I bet you think this is headed towards bashing fly-by-night, no-name, boring promoters. No, we'll save that for another day. I'm talking about good ones, too.
It's A Search For Attitude
When considering hiring someone, a recruiter almost never looks purely at the skills or talent of the potential hired. It's more about finding good enough people for an acceptable amount of pay. In other words, filling slots.
In the club/festival/music scene, you can be the best DJ since sliced bread (hmm, new alias idea…) But without the right attitude (a positive and diligent work ethic), nobody's ever even going to hear your work or care.
In this business, talent is at a surplus. There are plenty of good DJs out there. I'm sorry to burst your bubble if you thought that you were a unique snowflake because you can make butter-smooth mixes and play the most obscure music possible. There is nothing wrong with that whatsoever… I'm simply saying, there's also nothing new about it. No reason for anyone to pay attention to you.
Honing your craft should come first, certainly. But then what? You can only beatmatch so perfectly. You can only download so many remix kits and DJ tools.
It's amusing to me when I see the DJ complaining about how nobody pays him or her any mind, even though they've been practicing and developing their technical skills for 15 years. Whether they think so or not, that is hardly what an average club-goer or music fan actually cares about.
It's time to take the reins on your DJ career, if you want it to go anywhere. Being the best carpenter in the entire world is awesome, but it's useful to nobody other than yourself if you're not putting that talent to use in a way that provides true value to others. And that's something that can only come with an attitude adjustment.
The Good News
A driven DJ with a positive, collaborative, up-and-at-'em demeanor is a zillion percent more likely to advance his or her reach than the DJ who walks around complaining about how nobody notices how unique and different they are.

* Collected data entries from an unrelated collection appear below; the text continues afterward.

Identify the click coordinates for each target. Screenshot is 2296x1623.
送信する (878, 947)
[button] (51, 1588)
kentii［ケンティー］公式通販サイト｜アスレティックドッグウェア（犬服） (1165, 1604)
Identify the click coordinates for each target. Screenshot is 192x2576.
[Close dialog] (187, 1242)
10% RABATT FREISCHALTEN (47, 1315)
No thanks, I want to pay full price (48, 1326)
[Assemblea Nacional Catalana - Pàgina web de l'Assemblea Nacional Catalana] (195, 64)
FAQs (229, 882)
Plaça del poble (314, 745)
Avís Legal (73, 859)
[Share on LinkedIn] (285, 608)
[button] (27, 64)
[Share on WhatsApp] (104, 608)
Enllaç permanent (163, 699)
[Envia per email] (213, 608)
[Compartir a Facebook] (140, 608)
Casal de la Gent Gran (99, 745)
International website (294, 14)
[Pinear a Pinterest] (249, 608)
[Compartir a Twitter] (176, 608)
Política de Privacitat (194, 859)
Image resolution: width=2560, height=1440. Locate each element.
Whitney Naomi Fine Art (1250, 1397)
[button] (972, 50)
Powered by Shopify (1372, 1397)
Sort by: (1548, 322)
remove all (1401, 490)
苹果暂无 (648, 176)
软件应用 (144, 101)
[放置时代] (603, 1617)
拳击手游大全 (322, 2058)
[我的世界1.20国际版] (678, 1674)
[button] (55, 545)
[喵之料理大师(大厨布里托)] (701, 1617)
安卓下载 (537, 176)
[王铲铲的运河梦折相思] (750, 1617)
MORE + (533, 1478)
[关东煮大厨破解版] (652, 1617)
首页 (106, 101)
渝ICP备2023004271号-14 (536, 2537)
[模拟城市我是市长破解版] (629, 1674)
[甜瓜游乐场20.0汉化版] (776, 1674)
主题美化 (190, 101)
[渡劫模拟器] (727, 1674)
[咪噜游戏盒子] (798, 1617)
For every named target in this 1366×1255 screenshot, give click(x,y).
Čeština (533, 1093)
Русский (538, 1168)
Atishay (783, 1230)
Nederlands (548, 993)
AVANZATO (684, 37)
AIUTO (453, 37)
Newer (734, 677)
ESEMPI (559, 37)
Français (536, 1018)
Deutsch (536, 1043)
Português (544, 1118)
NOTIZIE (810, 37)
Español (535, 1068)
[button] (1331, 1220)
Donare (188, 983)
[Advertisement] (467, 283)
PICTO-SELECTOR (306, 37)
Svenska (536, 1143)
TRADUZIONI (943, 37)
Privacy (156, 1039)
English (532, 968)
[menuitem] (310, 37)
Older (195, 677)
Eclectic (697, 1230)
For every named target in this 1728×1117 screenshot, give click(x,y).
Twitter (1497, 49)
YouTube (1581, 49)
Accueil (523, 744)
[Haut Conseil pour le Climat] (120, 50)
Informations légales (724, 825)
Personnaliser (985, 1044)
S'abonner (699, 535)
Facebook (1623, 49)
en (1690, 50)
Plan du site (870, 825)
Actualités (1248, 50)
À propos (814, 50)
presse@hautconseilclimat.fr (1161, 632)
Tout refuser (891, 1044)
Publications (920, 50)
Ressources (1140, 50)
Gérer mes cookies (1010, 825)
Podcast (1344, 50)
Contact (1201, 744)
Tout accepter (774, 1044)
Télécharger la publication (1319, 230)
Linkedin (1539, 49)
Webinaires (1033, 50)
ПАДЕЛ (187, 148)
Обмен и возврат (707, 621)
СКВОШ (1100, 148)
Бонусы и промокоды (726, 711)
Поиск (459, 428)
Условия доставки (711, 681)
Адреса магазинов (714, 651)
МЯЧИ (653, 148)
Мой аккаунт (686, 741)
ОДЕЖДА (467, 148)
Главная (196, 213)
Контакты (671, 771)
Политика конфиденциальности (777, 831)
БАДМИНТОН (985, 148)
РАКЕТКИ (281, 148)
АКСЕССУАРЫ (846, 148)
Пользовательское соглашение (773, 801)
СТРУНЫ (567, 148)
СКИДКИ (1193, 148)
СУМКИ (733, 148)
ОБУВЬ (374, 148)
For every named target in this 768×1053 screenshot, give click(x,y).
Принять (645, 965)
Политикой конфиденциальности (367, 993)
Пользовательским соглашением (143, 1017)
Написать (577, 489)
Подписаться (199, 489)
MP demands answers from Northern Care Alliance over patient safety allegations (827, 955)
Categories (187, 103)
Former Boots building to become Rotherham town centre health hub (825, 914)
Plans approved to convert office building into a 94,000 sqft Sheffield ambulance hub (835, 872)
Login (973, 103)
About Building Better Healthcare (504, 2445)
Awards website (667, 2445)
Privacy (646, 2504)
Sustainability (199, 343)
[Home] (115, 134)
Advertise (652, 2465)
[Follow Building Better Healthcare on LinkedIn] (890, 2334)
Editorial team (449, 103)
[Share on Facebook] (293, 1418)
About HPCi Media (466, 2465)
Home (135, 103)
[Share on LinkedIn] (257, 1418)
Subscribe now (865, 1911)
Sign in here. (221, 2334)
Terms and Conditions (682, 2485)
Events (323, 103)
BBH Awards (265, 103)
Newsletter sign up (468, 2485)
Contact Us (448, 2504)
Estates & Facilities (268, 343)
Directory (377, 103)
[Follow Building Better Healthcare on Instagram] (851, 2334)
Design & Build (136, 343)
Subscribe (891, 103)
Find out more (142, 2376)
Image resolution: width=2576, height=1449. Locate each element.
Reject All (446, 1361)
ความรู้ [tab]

A talent agency, promotional group, or any other organization filled with motivated, honest, eager, ethical, experimental, and forward-thinking individuals will always advance more easily than the one who merely has talent. Every time.
Attitude is a decision; a choice which is available to us all. And you might just come to find out that advancing and honing your attitude will get you a lot farther than practicing behind your decks/controller all day.
It's not that talent doesn't matter. It's about realizing that there's more to the picture.
Get out there, make a difference in your scene, solve problems, and be eager to help others. It's amazing how much it will help your talent to get noticed.